Where have all the nooks and crannies gone?

It’s a relief to get to today, after last night’s party. Fifty or sixty fifteen and sixteen year olds celebrating a joint birthday for my youngest daughter and one of her girlfriends. As it turned out they were all well behaved. No one drank too much, though they seemed to drink quite a bit, only one girl crying in the bathroom and that towards the end of the night and something to do with her feeling snubbed by a boyfriend rather than through too much to drink. For all my anxiety.

I have been so anxious of late. It comes across in waves. I can usually locate its source: last night the party, at other times anything to do with my professional association, but it seems to wash over me more frequently these days. I worry incessantly about the dog’s well being. I long for a front screen door to reduce the possibility that someone might inadvertently leave the front door open and the dog will take off down the street, onto the road and under a car. I worry still that he might be able to scale the fence. He has not done it yet, so it is unlikely he can, but still I worry. I worry I worry I worry.

The backyard is a mess, empty drink cans, bottles, caps, shards of broken glass and cigarette butts everywhere. Although I had set up the rubbish bin strategically in one corner of the garden, it seems no one paid it attention. They dropped their cans as they stood. A few of my daughter’s friends have stayed overnight. She and they can tidy up later. I shall resist the temptation myself. For once, acknowledging that it’s not my mess and that it will be good for the girls, for my daughter and her visitors, to take responsibility for the aftermath of their party.

In two weeks time and one weekend I will be traveling to the Blue Mountains for a week of writing at Varuna, self funded. I did not apply for a mentorship, I simply decided that I needed time to do nothing but write. It does not happen here and even though I am a master at distracting myself, it is the demands of others that make it worse, not just my work and family but the other little things that crop up daily.

I also have to stop blogging as obsessively as I have been for the last few weeks. It takes up too much time and too much head space. I get into these conversations and tap away response after response. I scroll down and read other people’s blogs and other people’s comments. I love it. Such companionship, however virtual, but it takes away the nooks and crannies of time I would otherwise have used for research and reading, for emails.

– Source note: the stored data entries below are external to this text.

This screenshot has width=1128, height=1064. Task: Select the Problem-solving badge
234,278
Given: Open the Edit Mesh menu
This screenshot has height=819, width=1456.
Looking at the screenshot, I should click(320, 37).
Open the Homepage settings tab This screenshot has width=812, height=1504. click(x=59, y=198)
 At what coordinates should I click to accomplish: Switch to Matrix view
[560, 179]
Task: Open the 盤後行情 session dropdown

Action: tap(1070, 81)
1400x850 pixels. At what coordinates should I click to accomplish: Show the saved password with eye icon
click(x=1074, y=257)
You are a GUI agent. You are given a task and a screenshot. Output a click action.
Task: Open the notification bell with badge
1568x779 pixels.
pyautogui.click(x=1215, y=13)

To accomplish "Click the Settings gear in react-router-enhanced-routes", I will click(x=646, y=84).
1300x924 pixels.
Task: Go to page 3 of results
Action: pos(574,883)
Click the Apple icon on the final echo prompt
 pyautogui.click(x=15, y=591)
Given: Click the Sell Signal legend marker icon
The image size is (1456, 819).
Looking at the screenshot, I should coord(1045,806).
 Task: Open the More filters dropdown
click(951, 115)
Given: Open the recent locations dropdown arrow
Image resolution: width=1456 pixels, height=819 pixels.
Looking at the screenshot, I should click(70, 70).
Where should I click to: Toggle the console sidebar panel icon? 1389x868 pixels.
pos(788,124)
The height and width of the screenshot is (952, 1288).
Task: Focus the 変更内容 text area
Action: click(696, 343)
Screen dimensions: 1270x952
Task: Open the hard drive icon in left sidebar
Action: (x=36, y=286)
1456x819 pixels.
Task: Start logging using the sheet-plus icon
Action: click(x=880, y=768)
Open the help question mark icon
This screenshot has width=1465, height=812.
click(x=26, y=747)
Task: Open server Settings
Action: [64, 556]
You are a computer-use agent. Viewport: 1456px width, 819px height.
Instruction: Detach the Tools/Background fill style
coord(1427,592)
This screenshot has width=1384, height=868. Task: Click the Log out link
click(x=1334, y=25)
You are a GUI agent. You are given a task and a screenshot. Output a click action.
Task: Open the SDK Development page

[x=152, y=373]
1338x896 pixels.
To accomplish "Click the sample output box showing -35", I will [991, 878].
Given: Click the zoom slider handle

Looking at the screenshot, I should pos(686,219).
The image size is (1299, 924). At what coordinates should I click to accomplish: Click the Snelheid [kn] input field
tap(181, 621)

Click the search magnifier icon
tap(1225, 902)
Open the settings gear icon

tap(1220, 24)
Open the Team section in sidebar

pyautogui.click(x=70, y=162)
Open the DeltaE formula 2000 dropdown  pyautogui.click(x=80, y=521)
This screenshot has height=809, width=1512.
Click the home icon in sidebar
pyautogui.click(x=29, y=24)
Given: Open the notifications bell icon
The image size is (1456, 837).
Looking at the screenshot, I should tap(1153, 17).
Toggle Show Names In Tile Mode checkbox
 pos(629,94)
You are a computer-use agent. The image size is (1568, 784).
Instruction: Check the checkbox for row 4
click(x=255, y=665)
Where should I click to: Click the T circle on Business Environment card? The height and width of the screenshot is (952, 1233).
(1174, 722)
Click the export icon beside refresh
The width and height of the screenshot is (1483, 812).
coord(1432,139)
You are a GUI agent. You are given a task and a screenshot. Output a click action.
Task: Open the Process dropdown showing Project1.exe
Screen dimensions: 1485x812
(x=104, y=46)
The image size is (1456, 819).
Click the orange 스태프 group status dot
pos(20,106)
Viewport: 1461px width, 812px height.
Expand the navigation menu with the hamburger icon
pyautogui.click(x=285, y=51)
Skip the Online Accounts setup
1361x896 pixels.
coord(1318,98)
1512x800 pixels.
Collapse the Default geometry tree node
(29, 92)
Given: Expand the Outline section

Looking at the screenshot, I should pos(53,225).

Lately everything I write and everything that I read over that I have written in the past seems stale, like dry bread. Inedible. I am not happy with this. I do not feel able to engage with new ideas.

Perhaps it is the solipsistic nature of my preoccupation with all things autobiographical that leads me to this impasse. Occasionally on my blog I hear from the odd person who is critical of my interest in autobiography.

In academia there are many people who like to study autobiography from a theoretical perspective, the Sidonie Smiths and Julia Watsons of the literary world, but few of these people embark upon their own autobiographical writing, instead they examine the memoirs of others.

It seems a safer bet, I suspect. The theorists can analyse and think through ideas. They can question the memoirist’s perspectives and motives, they can challenge the level of truthfulness and otherwise, consider the extent to which the writer may have abided by or broken Paul John Eakin’s rules for life writing. They might even offer a personal reflection on their own experience of reading this other person’s personal account of their journey, but they do not offer their own journey, their own story, their travels or thoughts about their own lives. They leave that to us the autobiographers.

All of this makes it sound as though I have written a memoir. I have, but it remains unfinished? I use bits of it from time to time as a way of reinforcing my essays, the ones I write on theoretical aspects related to autobiography, to theories on life writing, the nature of shame and trauma, to the thorny old divide between fact and fiction, but I do not seek to complete this work. I am unhappy with it. I wrote it when I started again to write in my late thirties and it is clumsy in places. It does not sing to me.

I need to do more research, but for now I prefer to write and read other people’s blogs.

A question on autobiographical poetry

It seems I have developed a reputation as an autobiographer and theorist of autobiography, whatever that means.

As a consequence, an academic has asked me a question to which I do not know the answer. Perhaps you out there, my fellow bloggers and poets, will know more than me and I can pass on the information to the good person who is conducting research on the issue.

She asks the question:
What’s the best introduction to autobiographical poetry?

Again does such a thing exist? I can only think of poets who write autobiographically and that pretty well covers all of you, but maybe some are more obvious about it.